How Up-and-Comers Can Be Held Back
Music is centered on a musician or group, who’s then responsible for working with agents, producers, and more to capitalize on every opportunity. That lengthens the time between music development and distribution — fledgling musicians often don’t have the capital or collateral to finance a cycle of distribution opportunities at once, needing to pay as they play. And by the time a song is ready to be distributed, so much has gone into the production and marketing of the new release that it needs to be distributed instantly. Some music platforms, however, require a lead time of two to three weeks before adding a song to playlists or otherwise promoting a release.
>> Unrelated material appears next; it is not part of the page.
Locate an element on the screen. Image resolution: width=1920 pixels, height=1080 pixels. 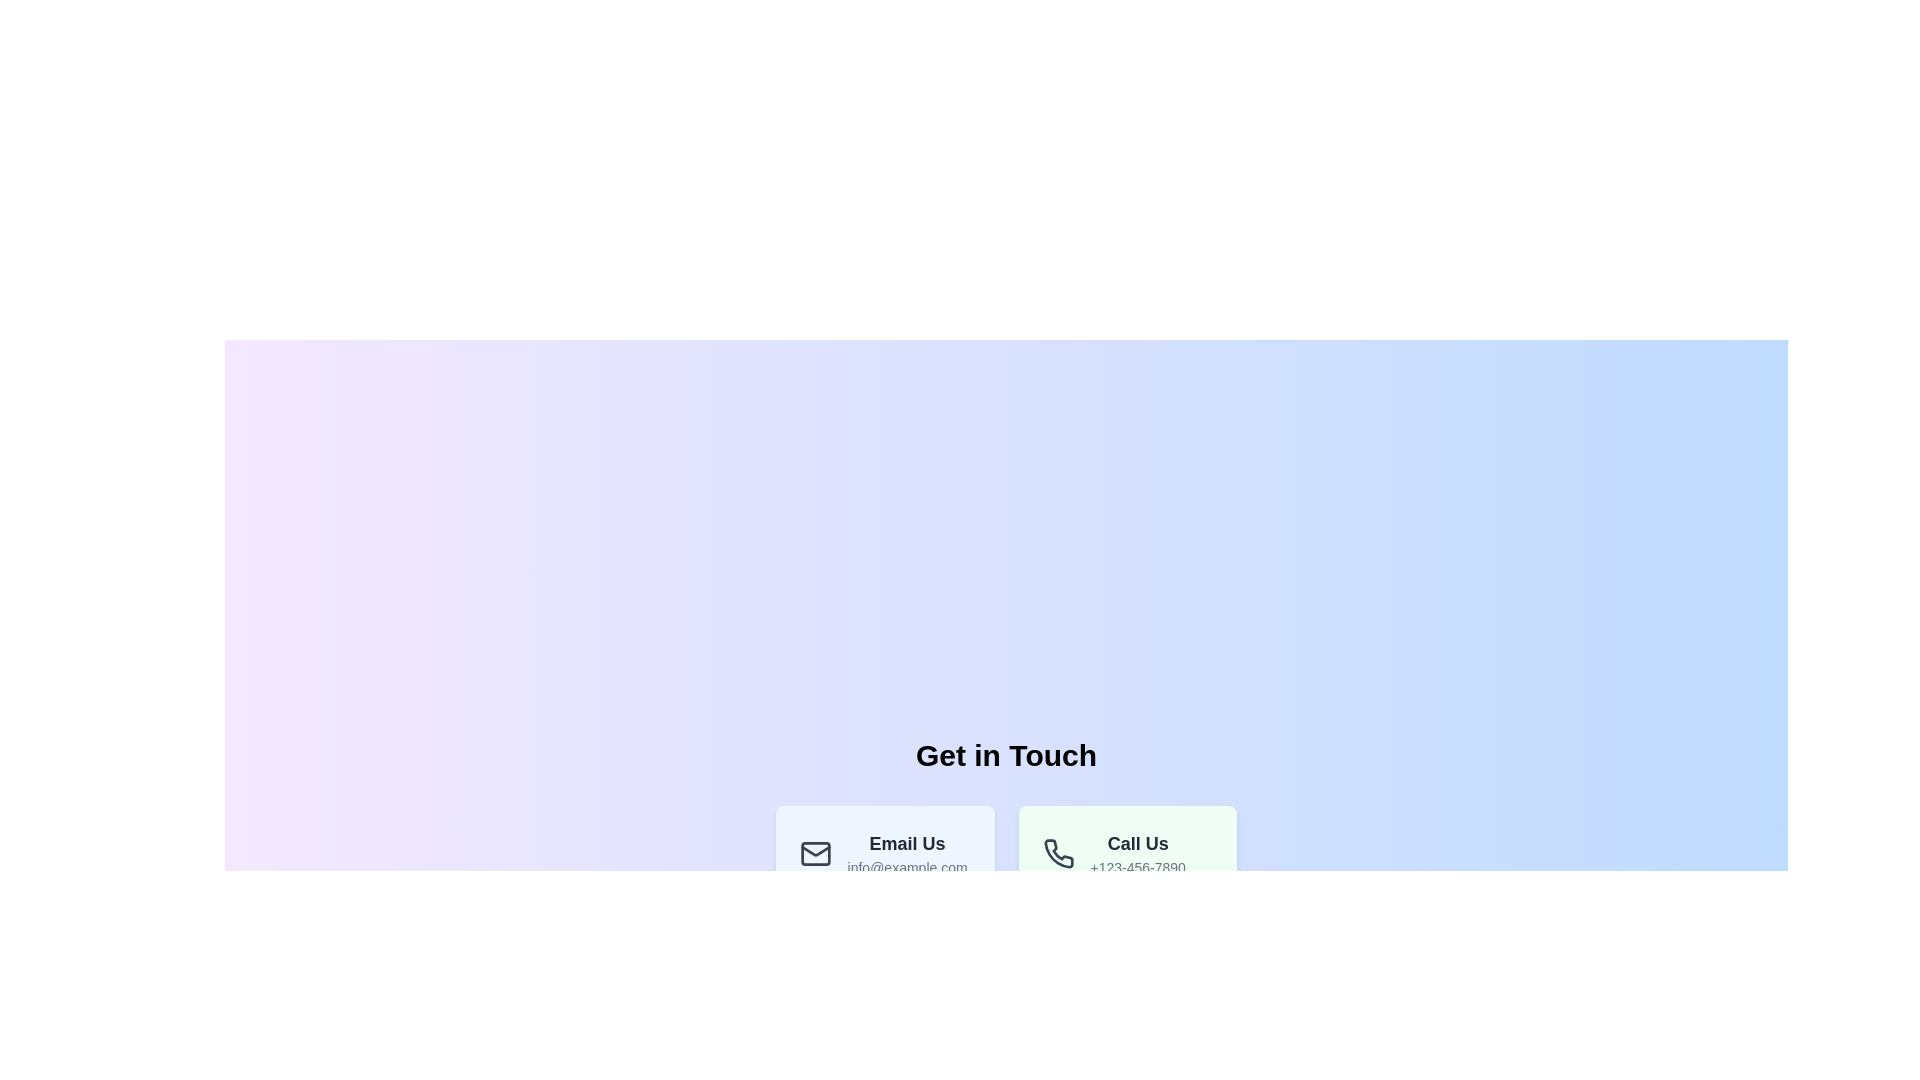
the modern dark gray outlined telephone icon located to the left of the 'Call Us' text in the contact information section is located at coordinates (1057, 853).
That means the music has been distributed to the platform but will sit for weeks until the platform has the bandwidth to get behind the song. “After decades of building distribution channels around record contracts and sales, the micro-transactional nature of the internet has, in some ways, diluted the industry,” writes WIRED’s Elizabeth Stinson. When developing musicians hit a wall in terms of exposure or success, their resources aren’t limited — but they can be difficult to pinpoint. Different distributors, labels, publishers, and music platforms have different strengths and weaknesses. If an artist is doing well on SoundCloud, she may be able to work with another entity to build her audience on Spotify or YouTube. A musician might work with a publisher to get songwriting gigs or features with larger artists. A multitude of different services exist to help independent musicians increase their exposure and success. The unfortunate side to this is that knowing who’s better at what implies a steep learning curve. That ensures that new artists have to fumble and experiment their way through options, losing money and time.
Where Do We Go From Here?
If fragmentation is the problem, consolidation seems to be a possible solution. Providing a clear path to promotion and distribution would not only benefit independent musicians, but it would also help the music industry capitalize on the one money-making resource that tends to be hidden: music. “As streaming continues to push recorded music into further growth, the industry is primed for a consolidation of services — lots of acquisition,” Ponchick says. “Hopefully, larger financial institutions will see the revenue opportunity in combining like-minded services for musicians under one roof so musicians can have a few one-stop shops.”